Wednesday, August 6, 2008

Remembering Jack

Today is the tenth anniversary of the death of the great broadcaster, Jack Brickhouse. I say "broadcaster" rather than "baseball broadcaster" because, while Jack was best known for broadcasting the Chicago Cubs, he was one of those early-television guys who came in from radio and did everything. These are the people, of whom far too few are left, who built today's on-camera look and feel. They were pioneers in a medium that we can all agree is important and pervasive.

More personally, as a guy who grew up without a dad (it might not have made much difference; my father was apparently not much of a fan), I learned baseball from Jack Brickhouse. The Cubs played all day games at home, so Jack was on WGN when I came home from school or was inside during the summer. I don't know that Jack was a master of the nuances of the game, but he was able to convey, to a young fellow of seven or eight years old, just how special and fun and rewarding the game could be.

Unfortunately, in his later years, Jack was pushed aside in favor of the more bombastic style of Harry Caray, who seemed, rightly or wrongly, to convey the message that a baseball game was an excuse for having a good time (preferably with a beer in one hand and a blonde in the other). Jack was seen as old-school, maybe boring, certainly not the revenue generator that was the relentlessly commercial Caray.

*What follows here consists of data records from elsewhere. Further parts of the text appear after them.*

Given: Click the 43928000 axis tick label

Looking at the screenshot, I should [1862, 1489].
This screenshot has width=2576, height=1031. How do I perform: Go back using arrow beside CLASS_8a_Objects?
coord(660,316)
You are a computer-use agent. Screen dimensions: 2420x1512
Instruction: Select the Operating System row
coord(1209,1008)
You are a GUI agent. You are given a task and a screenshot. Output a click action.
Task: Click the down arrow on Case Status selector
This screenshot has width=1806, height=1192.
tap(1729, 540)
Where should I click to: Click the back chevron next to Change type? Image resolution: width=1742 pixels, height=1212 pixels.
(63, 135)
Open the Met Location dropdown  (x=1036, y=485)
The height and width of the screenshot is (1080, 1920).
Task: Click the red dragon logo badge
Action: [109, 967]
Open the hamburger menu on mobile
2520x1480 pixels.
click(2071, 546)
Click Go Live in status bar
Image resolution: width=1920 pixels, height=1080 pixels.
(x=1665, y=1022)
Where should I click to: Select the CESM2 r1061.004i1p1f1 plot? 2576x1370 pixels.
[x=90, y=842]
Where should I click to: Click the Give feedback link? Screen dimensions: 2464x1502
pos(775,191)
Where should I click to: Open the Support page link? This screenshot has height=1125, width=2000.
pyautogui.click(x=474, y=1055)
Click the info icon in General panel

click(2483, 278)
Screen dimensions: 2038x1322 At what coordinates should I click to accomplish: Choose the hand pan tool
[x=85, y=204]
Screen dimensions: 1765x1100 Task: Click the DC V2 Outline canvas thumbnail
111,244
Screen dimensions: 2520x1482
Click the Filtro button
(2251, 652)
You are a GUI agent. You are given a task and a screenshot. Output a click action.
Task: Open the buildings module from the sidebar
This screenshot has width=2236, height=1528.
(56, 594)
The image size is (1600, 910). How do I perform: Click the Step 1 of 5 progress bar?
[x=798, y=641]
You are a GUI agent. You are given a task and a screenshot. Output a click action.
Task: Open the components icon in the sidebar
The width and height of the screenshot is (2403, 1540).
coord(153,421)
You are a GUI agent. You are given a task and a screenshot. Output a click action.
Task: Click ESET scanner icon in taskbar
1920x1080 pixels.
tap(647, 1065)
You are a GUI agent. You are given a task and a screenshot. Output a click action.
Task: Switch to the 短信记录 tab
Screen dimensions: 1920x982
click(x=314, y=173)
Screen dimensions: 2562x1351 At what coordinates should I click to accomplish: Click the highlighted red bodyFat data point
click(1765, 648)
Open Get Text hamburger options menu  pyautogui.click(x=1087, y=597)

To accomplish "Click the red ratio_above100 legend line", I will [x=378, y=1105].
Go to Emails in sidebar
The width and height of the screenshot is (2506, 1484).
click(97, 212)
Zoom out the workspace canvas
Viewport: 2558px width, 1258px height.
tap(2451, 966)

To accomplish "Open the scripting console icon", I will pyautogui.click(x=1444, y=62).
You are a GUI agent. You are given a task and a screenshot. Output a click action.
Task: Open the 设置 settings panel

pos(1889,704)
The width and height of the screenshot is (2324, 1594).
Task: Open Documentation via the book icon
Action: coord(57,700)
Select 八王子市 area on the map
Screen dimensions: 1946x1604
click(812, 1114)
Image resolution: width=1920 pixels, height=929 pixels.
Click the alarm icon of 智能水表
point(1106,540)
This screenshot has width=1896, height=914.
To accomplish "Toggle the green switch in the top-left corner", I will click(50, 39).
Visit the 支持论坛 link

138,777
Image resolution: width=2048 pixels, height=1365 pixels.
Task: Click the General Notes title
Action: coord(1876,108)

But, to me, Jack was the uncle who takes you to the game, tells you old stories about people you've never heard of (but builds bridges to the history of the national pastime), loves and respects the game and teaches you to do the same. I had the pleasure of meeting Jack Brickhouse once, very briefly, and he embodied the word "gentleman." Today's broadcasters, who barely seem to fit the game in around promotional announcements and rock group worship, could learn a lot from this very professional broadcaster. I miss you, Jack, and I thank you for my lifetime of enjoyment from the great game of baseball.